Le site des Abbadiani Itineranti  en porte même l’avenir avec ce magnifique croquis de l’auditorium de Bologne dédié à Claudio Abbado, et signé de Renzo Piano qu’on peut voir sur la page d’accueil. Abbado a toujours été en phase avec son époque, est toujours intervenu dans les débats de son temps et notamment les débats culturels et s’est toujours investi pour le monde et projeté vers le futur. Il nous faut, suivant son exemple, au-delà de la triste nouvelle du jour et des nuages qu’elle porte, espérer dans ce futur-là: dove c’è speranza, c’è vita.

Post-scriptum:
Ci-dessous une lettre émouvante que Benedetta Scandola, du staff de l’Orchestra Mozart, a écrite à tous ceux avec qui elle a travaillé au long de cette petite dizaine d’années:

Chers tous
On nous a communiqué que l’activité de l’Orchestre Mozart et du staff est provisoirement suspendue à partir du 10 Janvier 2014.
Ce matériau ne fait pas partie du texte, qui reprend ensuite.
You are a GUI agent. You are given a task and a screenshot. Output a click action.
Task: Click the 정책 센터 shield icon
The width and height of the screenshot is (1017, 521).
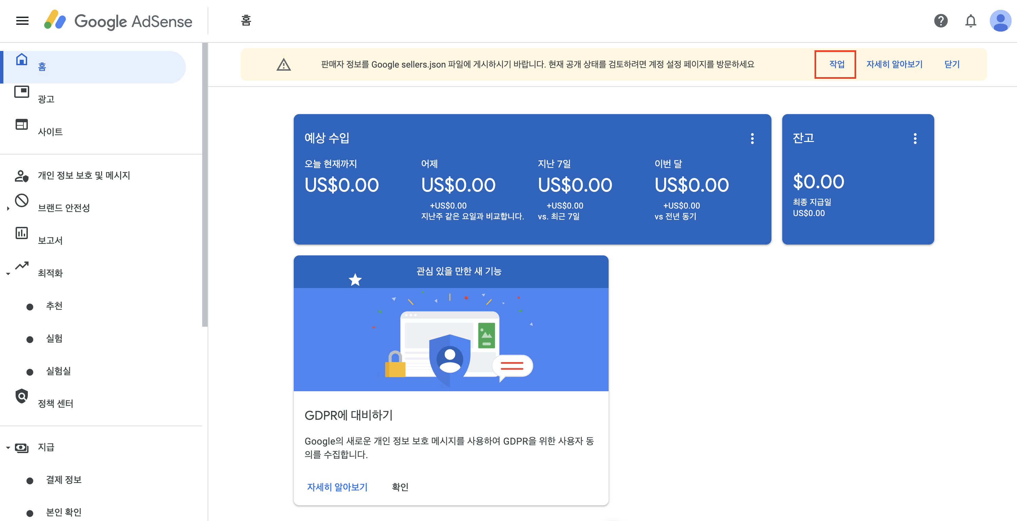[21, 396]
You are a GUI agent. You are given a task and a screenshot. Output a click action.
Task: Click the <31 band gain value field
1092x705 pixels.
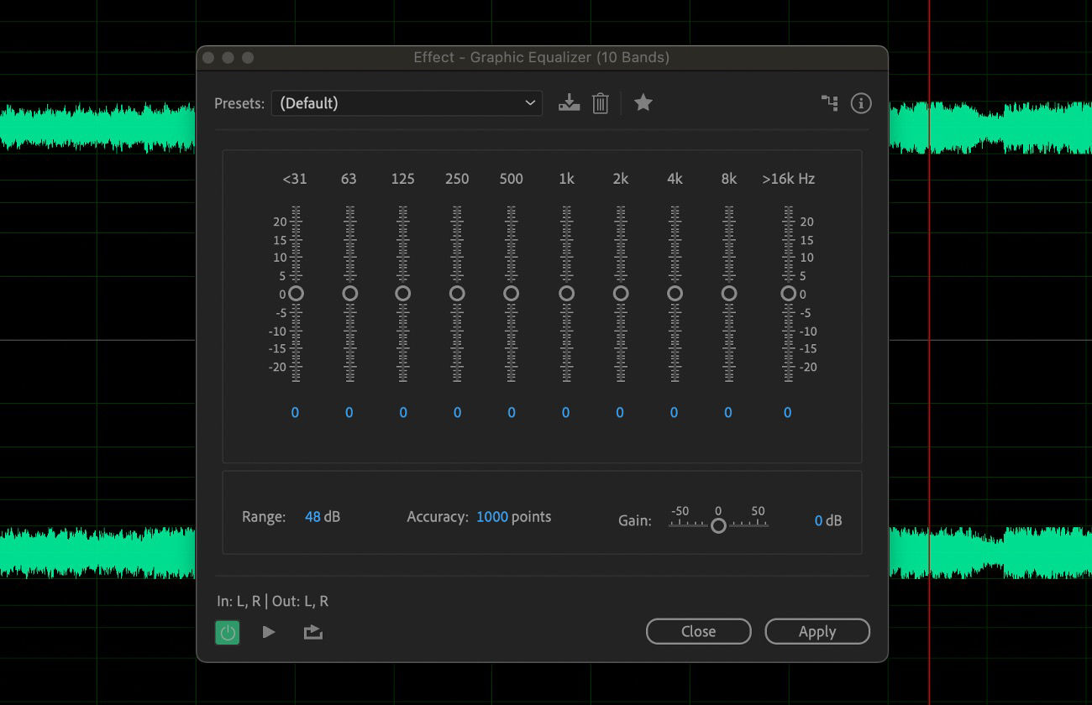point(295,412)
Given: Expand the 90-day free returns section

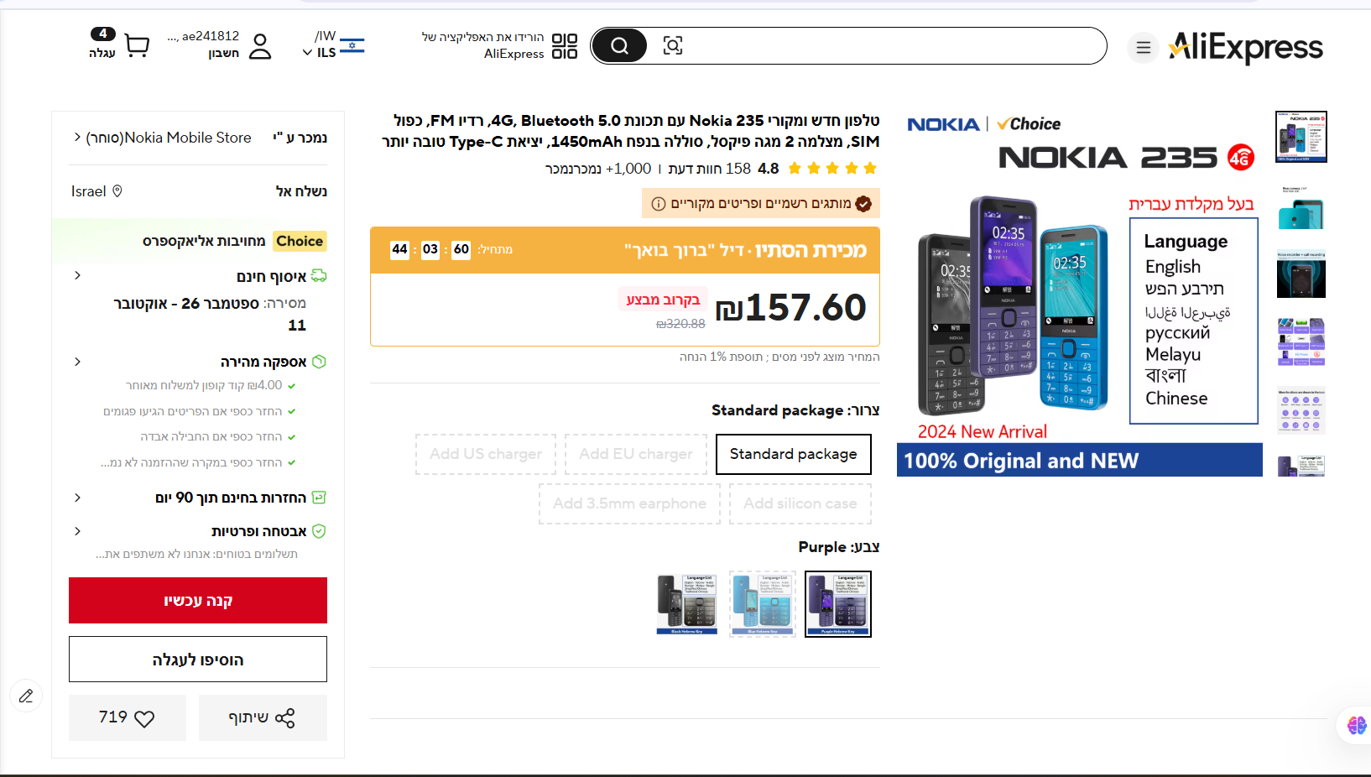Looking at the screenshot, I should pos(77,498).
Après 9 ans et demi de travail à l’Orchestre Mozart je suis très affectée par ce communiqué que je peine encore à réaliser et à comprendre. Avec ces quelques lignes je tiens à dire merci à chacun de vous pour le travail accompli ensemble : avec certains nous avons partagé beaucoup de choses, avec d’autres nous nous sommes seulement croisés, mais je conserve dans mon cœur et dans mon esprit des souvenirs beaux et précieux de chaque projet, de chaque rencontre et de bien des visages. Claudio nous enseigne que c’est la générosité qui nous enrichit, et il a fondé le travail avec nous dans cette optique, désirant que chacun de nous donne le meilleur de lui-même sur cette base : maintenant quand je me retourne sur ces années passées à La Mozart, je vois à l’évidence que j’ai beaucoup reçu et si j’ai acquis des compétences dans mon travail je le dois à vous tous. Je tiens à dire un merci tout particulier à Claudio pour tout ce qu’il m’enseigne et me donne, à chacun de mes collègues pour avoir partagé en profondeur et intelligemment le travail et la fatigue, aux musiciens de l’orchestre pour toute la musique qu’ils nous ont offerte et les aventures vécues ensemble.
J’espère que nous réussirons à nous rencontrer très vite, à ne pas nous perdre de vue.